ANDRES SERRANO  AIDS Related Death

ANDRES SERRANO AIDS Related Death

ANDRES SERRANO  Fatal Meningitis III

ANDRES SERRANO Fatal Meningitis III

ANDRES SERRANO  Fatal Meningitis I

ANDRES SERRANO Fatal Meningitis I

ANDRES SERRANO Hacked To Death II

ANDRES SERRANO Hacked To Death II

   Par ailleurs, seul le titre de l’exposition nous indique dans quel milieu ont étes prises ces photographies : aucune image ne nous montre la morgue. Donner ce titre à son travail n’a rien d’anodin et de fortuit. En effet, ce mot est particulièrement évocateur : on imagine aisément l’atmosphère aseptisée, les murs blancs et carrelés, les corps enveloppés dans des houses… Mais absolument rien de tout cela n’apparaît dans les photographies. Par ailleurs, ces photographies prises par Andres Serrano n’ont rien à voir avec celles prises habituellement dans une morgue. Ce ne sont pas simplement des documents qui montrent un individu mort afin d’en conserver une trace dans un registre en d’en enregistrer le passage dans la morgue, ce sont des photographies qui vont chercher le beau et l’absolu de la mort dans les corps. D’un sujet morbide, Andres Serrano fait une oeuvre d’art.

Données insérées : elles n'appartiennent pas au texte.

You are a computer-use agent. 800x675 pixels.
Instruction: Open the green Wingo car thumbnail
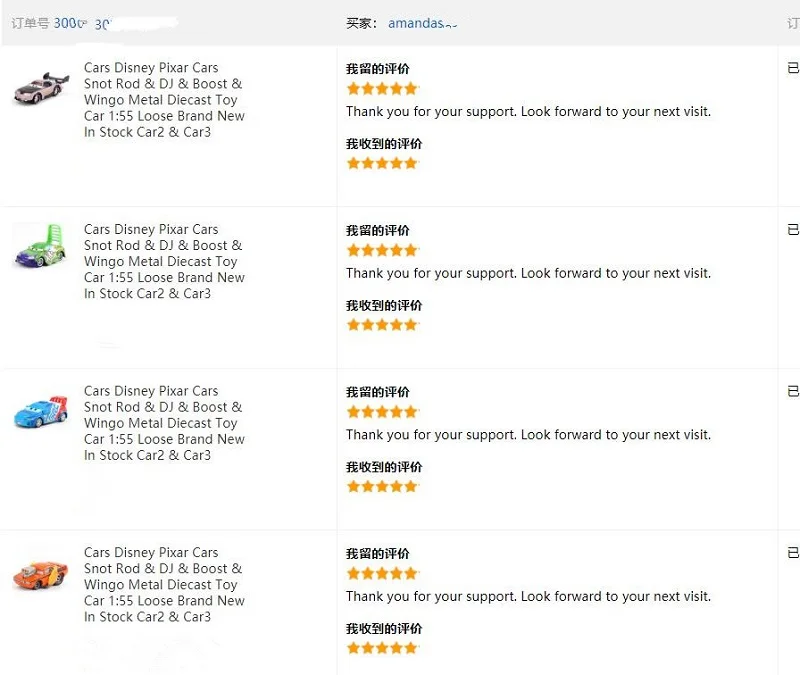(41, 246)
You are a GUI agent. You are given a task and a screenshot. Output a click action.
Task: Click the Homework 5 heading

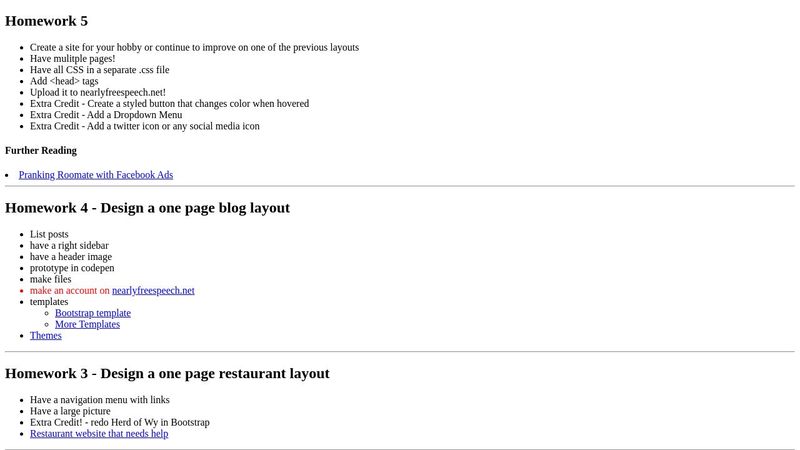(46, 21)
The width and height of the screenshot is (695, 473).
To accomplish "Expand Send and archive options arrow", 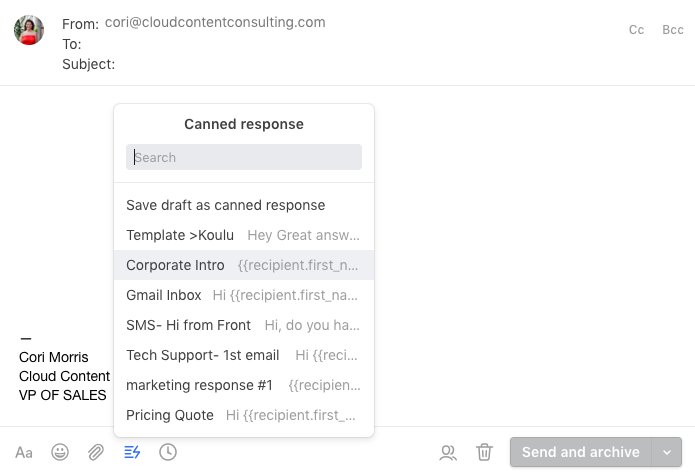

   Dans certaines des interviews qu’Andres Serrano a pu faire à propos de The Morgue, il évoque ses difficultés à photographier ces corps. Une fois mis face à de réels corps, il lui a été difficile d’en chercher la beauté. Ce que ne transmettent pas ses photographies, ce sont les odeurs, qui l’ont pourtant beaucoup marquées : des odeurs de chair morte, parfois brûlée, parfois même en décomposition.

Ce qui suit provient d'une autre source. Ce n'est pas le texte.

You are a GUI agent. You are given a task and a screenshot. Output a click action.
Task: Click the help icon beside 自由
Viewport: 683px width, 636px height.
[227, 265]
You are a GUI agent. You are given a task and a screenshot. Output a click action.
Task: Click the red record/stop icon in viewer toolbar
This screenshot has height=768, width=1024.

ANDRES SERRANO  Airplane Crash

ANDRES SERRANO Airplane Crash

   Il a assité aux autopsies, qui lui ont montré les corps dans leur plus absolue intimité, qu’il a choisi de ne pas inclure dans The Morgue. Pendant plusieurs mois, il s’est rendu dans la morgue, mais ce sujet ne le quittait pas quand il rentrait chez lui : il lui était impossible d’oublier ce qu’il voyait durant ces séances de photographies. Il a parfois eu du mal à trouver la beauté dans les corps qui se présentaient à lui : il devait alors jouer avec les drapés, le fond, la lumière, pour que finalement se présente la photographie telle qu’elle doit être.

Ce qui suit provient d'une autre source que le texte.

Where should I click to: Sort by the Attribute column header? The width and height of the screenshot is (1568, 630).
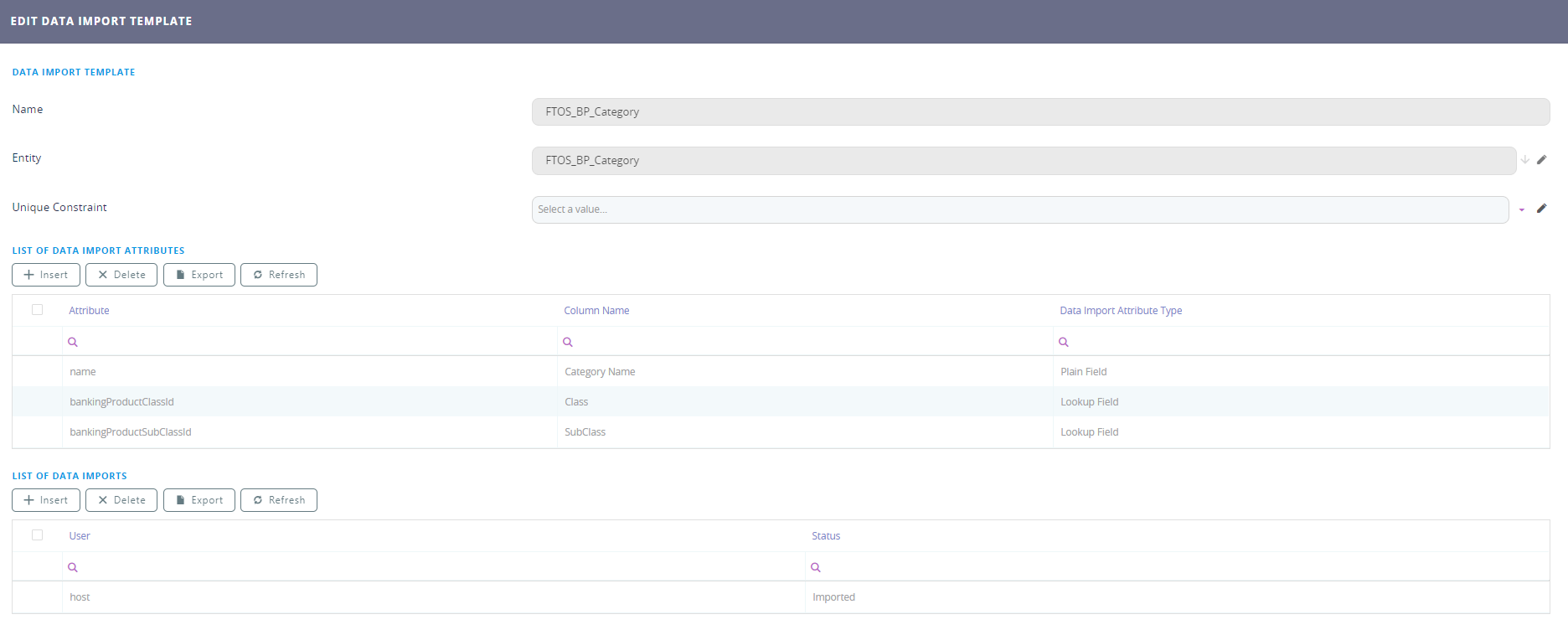[x=89, y=311]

   Ce malaise que l’artiste a ressenti devant ces corps peut être mis en echo avec celui épprouvé par les spectateurs qui venaient voir l’exposition The Morgue. La différence entre les corps morts et leur représentation photographique était souvent oubliée, ce qui donnait aux spectateurs l’impression très réaliste de se trouver devant des corps morts. Sans cette barrière de la représentation, il est peut choquant ou effrayant de se retrouver devant ces représentations de la mort auxquelles peu de personnes ne peut prétendre être réellement préparées. Certains groupes, notamment religieux, ont été choqués par ce travail, refusant qu’un artiste puisse vouloir désacraliser la mort en la rendant belle.

   Le travail d’Adres Serrano nous montre des corps très simples, certains d’une beauté physique indéniable, d’autres beaucoup moins, tous très différens les uns des autres. Les causes de leur mort sont diverses, bien que certaines puissent se ressembler, et aboutissent toutes au même but.